▶ Task details:
Out of the records below, copy all lines in which the word "Select" occurs.

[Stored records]
--------

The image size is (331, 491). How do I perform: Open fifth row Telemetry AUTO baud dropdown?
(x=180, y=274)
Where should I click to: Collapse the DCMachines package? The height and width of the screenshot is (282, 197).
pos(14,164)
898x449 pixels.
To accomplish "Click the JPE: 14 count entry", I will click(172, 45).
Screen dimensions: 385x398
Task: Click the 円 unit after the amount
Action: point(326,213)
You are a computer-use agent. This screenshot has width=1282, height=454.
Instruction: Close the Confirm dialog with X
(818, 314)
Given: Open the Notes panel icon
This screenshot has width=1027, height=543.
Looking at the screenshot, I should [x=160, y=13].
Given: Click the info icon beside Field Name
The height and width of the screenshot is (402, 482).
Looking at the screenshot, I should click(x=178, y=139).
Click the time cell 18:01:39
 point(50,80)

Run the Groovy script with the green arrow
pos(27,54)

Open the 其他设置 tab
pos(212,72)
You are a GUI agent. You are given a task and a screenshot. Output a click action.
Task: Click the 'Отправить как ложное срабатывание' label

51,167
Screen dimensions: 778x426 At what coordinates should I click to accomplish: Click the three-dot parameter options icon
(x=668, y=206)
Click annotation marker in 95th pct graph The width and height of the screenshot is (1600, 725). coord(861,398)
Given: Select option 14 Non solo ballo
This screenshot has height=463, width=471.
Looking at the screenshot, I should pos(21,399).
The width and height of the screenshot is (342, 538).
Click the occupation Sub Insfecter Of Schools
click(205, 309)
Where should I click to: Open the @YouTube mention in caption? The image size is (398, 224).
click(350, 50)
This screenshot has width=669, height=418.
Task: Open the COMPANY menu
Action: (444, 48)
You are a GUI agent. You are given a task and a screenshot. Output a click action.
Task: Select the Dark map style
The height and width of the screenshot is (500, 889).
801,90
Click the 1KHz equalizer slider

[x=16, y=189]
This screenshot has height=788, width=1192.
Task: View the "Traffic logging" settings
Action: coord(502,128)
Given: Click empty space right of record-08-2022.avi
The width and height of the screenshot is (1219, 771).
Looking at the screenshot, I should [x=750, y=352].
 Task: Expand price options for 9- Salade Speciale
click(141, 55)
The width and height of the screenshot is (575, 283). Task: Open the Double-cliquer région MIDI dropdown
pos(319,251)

--------

▶ Response to the task:
Given: Select option 14 Non solo ballo
Task: Select the Dark map style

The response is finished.